_Given exercise A:_ Reproduce the stretch of the broadband regulation discussion from "State & local" through "(er, my employer)" word for word.
_Given exercise B:_ Write the next part of the broadband regulation discussion, picking up after its final sentence.

_Source passage:_
'''

Jerry Feldman <gaf at> wrote:
> ... Speakeasy, Earthlink, and AOL among
> others could be frozen out. But, this also leaves them open to state
> and local regulation. We'll see how the broadband operators (eg. cable
> and phone companies) react to this

State & local regulators now have their hands tied in the only meaningful
sense:  they can no longer control the prices or terms of contracts between
providers of "information" services and the utility companies which own the
physical wires.

Jack Coats <jack at> wrote:
> I got Covad.  They contracted with SWBell for a line
> and ran DSL over it.  ...  I don't see why other ISPs could't do the same.

Well I gave it a go as an ISP manager a few years ago.  I (er, my employer)
had contracts with Covad, Northpoint, and Verizon (BA in those days).  This
was before so-called line-sharing, so Verizon rivals Covad/Northpoint had to
provide service over a dedicated dry copper pair.  Verizon had two clear
advantages:  it didn't need to run a separate wire for DSL, and it could
invest the effort to test ALL of its existing phone wires for DSL
compatibility prior to launching service in a given geographic area.

The cable companies have an even bigger advantage:  the DOCSIS test laboratory
and its rigid standards which enable border-to-border service coverage at a
fixed data rate (one that is substantially higher than any DSL technology).

The bottom line is that line-sharing is far more efficient, cost-wise, than
any service which requires ordering a new, separate wire for each customer at
order time.  Dry copper is not scalable unless you're building a brand new
network.  Reselling line-shared service from Verizon is not viable; gross
margins are in the 5% range vs. the 40% or so you'd need to operate a viable
service with 24/7 monitoring.  If you're working with local regulators to
build a brand new network, you'd be crazy to invest in DSL technology:  fiber,
DOCSIS, or wireless are the only practical methods of laying new Internet

Jerry again:
>  But, the local physical
> lines are regulated by both the states and the communities. That is one
> reason why there is a community public access TV channel on your local
> cable.

'''

_Dataset section:_
'''

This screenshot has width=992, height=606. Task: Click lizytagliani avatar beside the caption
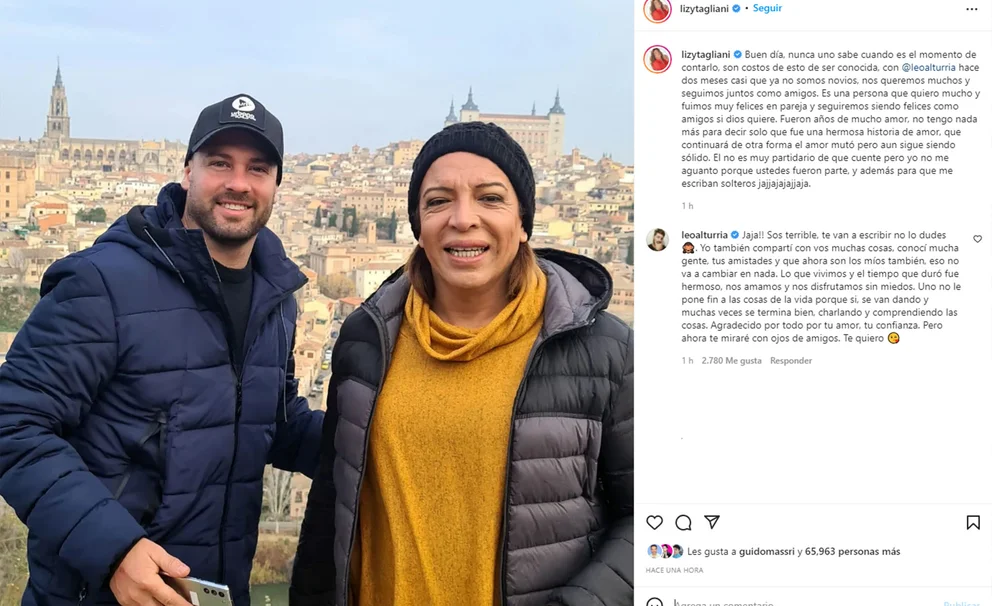point(657,59)
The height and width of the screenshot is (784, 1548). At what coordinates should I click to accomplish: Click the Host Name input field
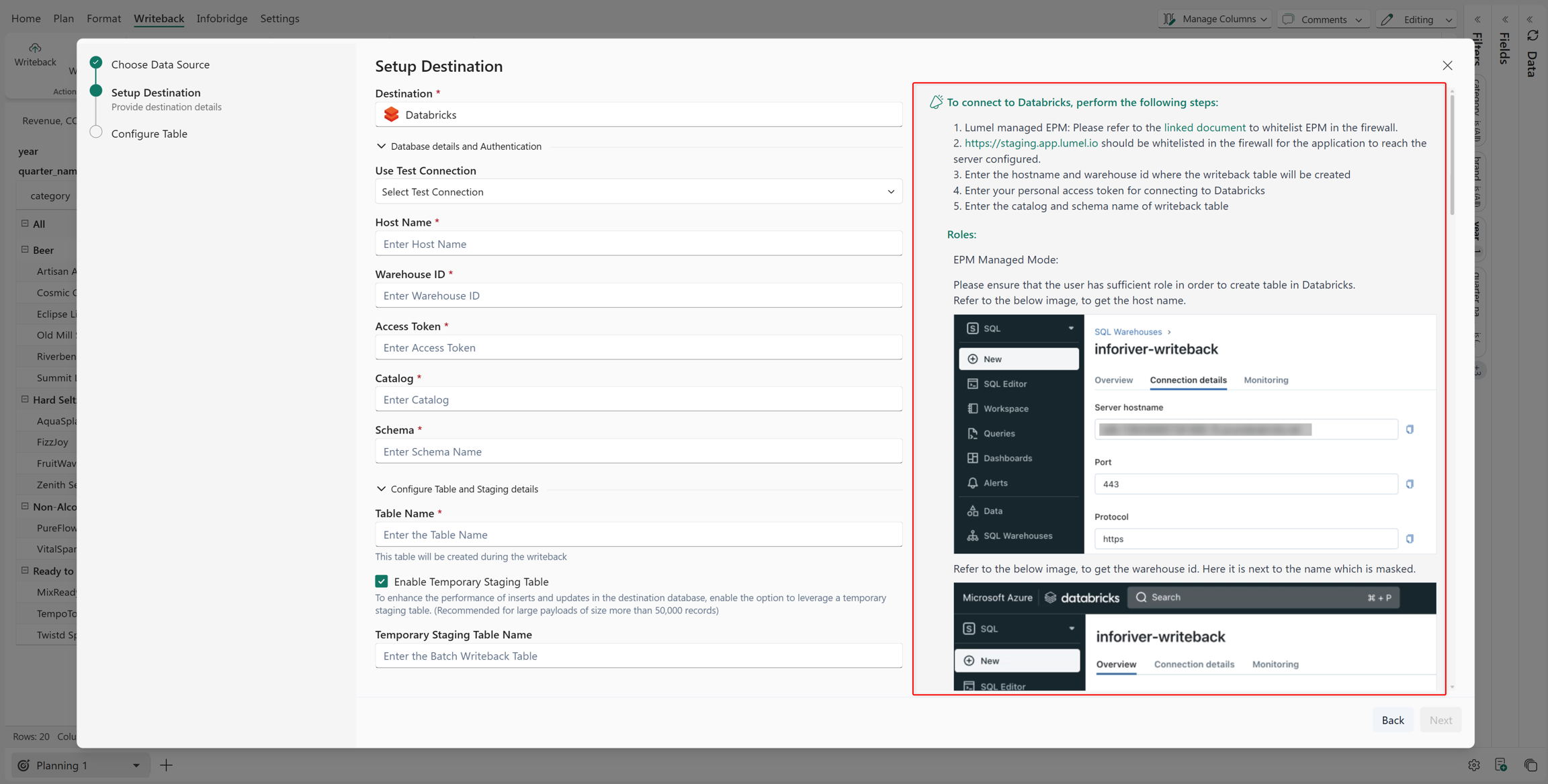click(638, 244)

'''

_Result A:_
State & local regulators now have their hands tied in the only meaningful
sense:  they can no longer control the prices or terms of contracts between
providers of "information" services and the utility companies which own the
physical wires.

Jack Coats <jack at> wrote:
> I got Covad.  They contracted with SWBell for a line
> and ran DSL over it.  ...  I don't see why other ISPs could't do the same.

Well I gave it a go as an ISP manager a few years ago.  I (er, my employer)

_Result B:_
> I'm sure that AOL, Earthlink, and Speakeasy will find ways to continue
> to offer broadband service.

Local regulators' hands are completely tied, Jerry.  They can't impose taxes
or contractual terms or anything of sort on the big guys to deliver any
community-access or universal-service mandate that you might be trying to
compare with Somerville Community Access Television.

The game's over.  Right-wing corporate interests have gotten what they wanted,
a policy which former FCC chairman Michael Powell was unable to implement on
his watch, and they dressed it up in the usual drivel about how economies of
scale and elimination of competition which drive efficiencies to "benefit" the
consumer.  (Did anyone catch the similar BS argument trotted out last week
when some PR agent claimed that the price of sneakers should be headed down
soon now that Adidas is buying Reebok, claiming that because Target and
Walmart and their ilk can lay off a few purchasing managers now that they
don't have to source product from such a broad array of manufacturers?)

This outcome was never in doubt; the timeframe surprised me though, given that
it took from the telecom act of 1996 (which made competitive DSL possible)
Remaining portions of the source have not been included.